By Riley Hill, September 18 2014 —

Forget what your boring stupid grumpy “friends” think. Clubs Week is great. So throw this newspaper to the ground, march down to MacHall and find yourself a new hobby.

Unless you frequently hang out in the courtyards of MacHall, you might not have known about clubs week because it’s poorly advertised.

Clubs Week is the undergrad club exhibition held at the start of the fall and winter semesters. This is why the MacHall courtyards are filled with tri-folds explaining the benefits of swing dance and finding Jesus. This is when clubs recruit most of their new members. It’s also your best chance to find something exciting on campus before the tedium of the semester sets in.

Everyone I talk to has a complaint about campus clubs. They attract a lot of weirdos. Or they rarely accomplish anything. They’re too enthusiastic. Or they’re too bureaucratic. Sure, this is all true. But as a student at the end of my university years, I’ve learned that clubs have a lot to offer.

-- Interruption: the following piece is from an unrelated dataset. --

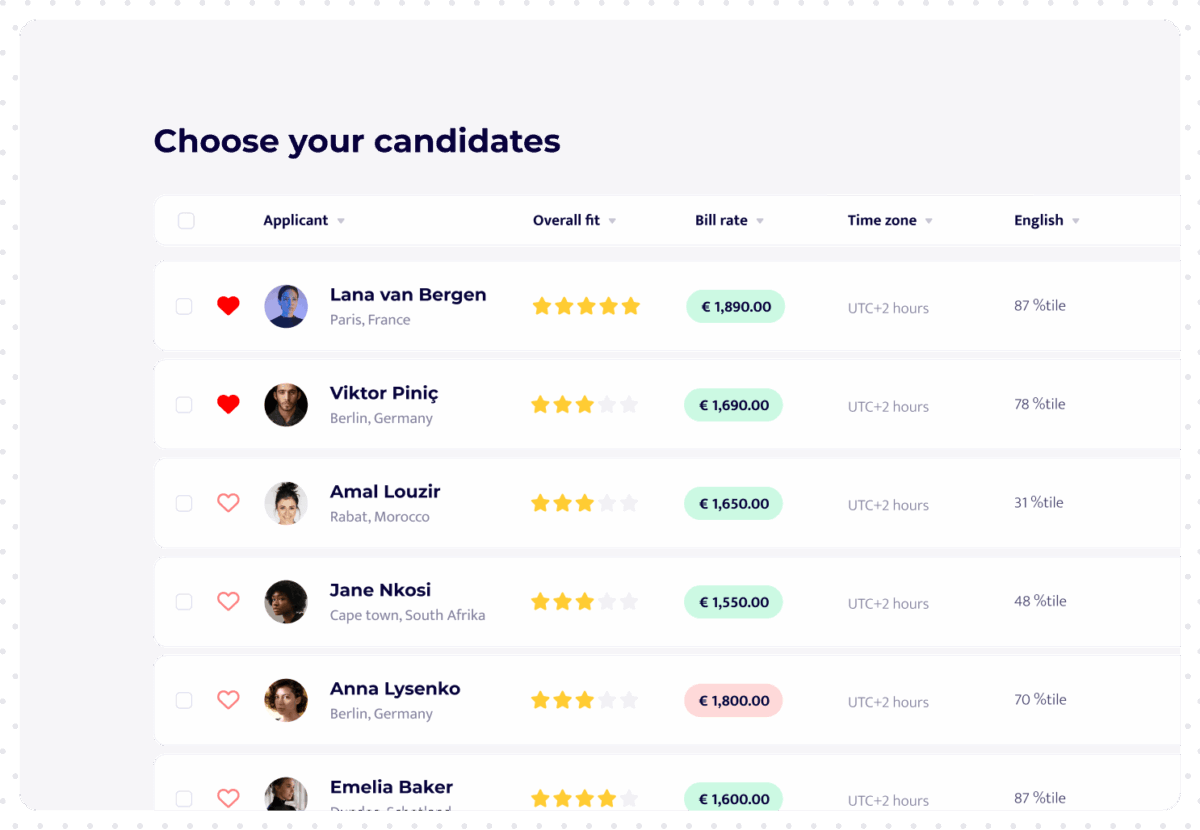Unfavorite Lana van Bergen's red heart
Image resolution: width=1200 pixels, height=830 pixels.
(228, 306)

If you’re an arts student like myself, clubs offer one of the few lifelines we have out of the service industry. Let’s face it, we were duped. We pay $6,000 a year to read books available at the public library. We thought we were too clever for trade school and now the best our good grades will get us is a shot at education or law school. We study some interesting ideas. But when it comes to finding a job, arts degrees are worth little on their own.

It’s not hard to move up the ranks in a campus club. Executive titles are easy to get and they look great on a resume. I was the “vice-president finance” of a club in my first year of university despite being 19 years old and possessing no knowledge of finance.

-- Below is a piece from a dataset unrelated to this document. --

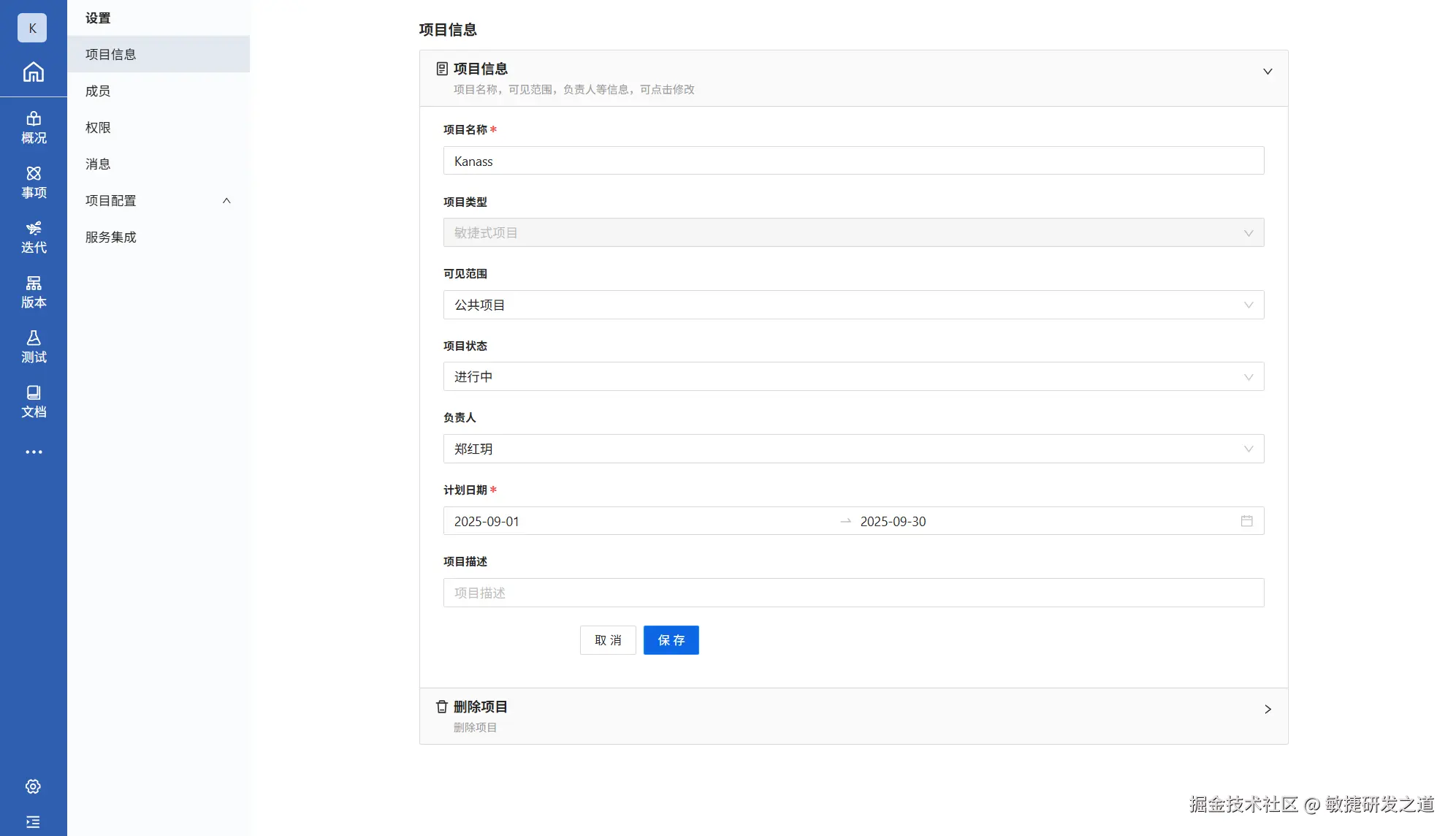Open the 项目状态 status dropdown

click(853, 377)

The job took two hours every week and I was given the chance to manage volunteers for the first time. And as my friends who have graduated discovered, time spent in clubs pays off in the job market.

If you’re in another faculty, there are academic clubs that will help you land a job or get into graduate or professional school. The time commitment is usually small, so it’s a simple way to separate yourself from the herd.

Clubs also offer the chance to pursue an interest or goal with like-minded individuals. Don’t underestimate how difficult this will be when you have a full-time job. You’re not going to find a group of anime fans when you work at Suncor. University is full of strange people who share your strange interests. Clubs Week is the best time to discover them.

Last but not least, clubs give you the chance to try something new, something university is all about. Right now, MacHall is full of students who can teach you to row, play quidditch and shoot guns for about five bucks.

So take advantage of these opportunities while you can. If you don’t like it, you’re not stuck in a club forever. You have your whole adult life to do the same old. Take a chance with something new.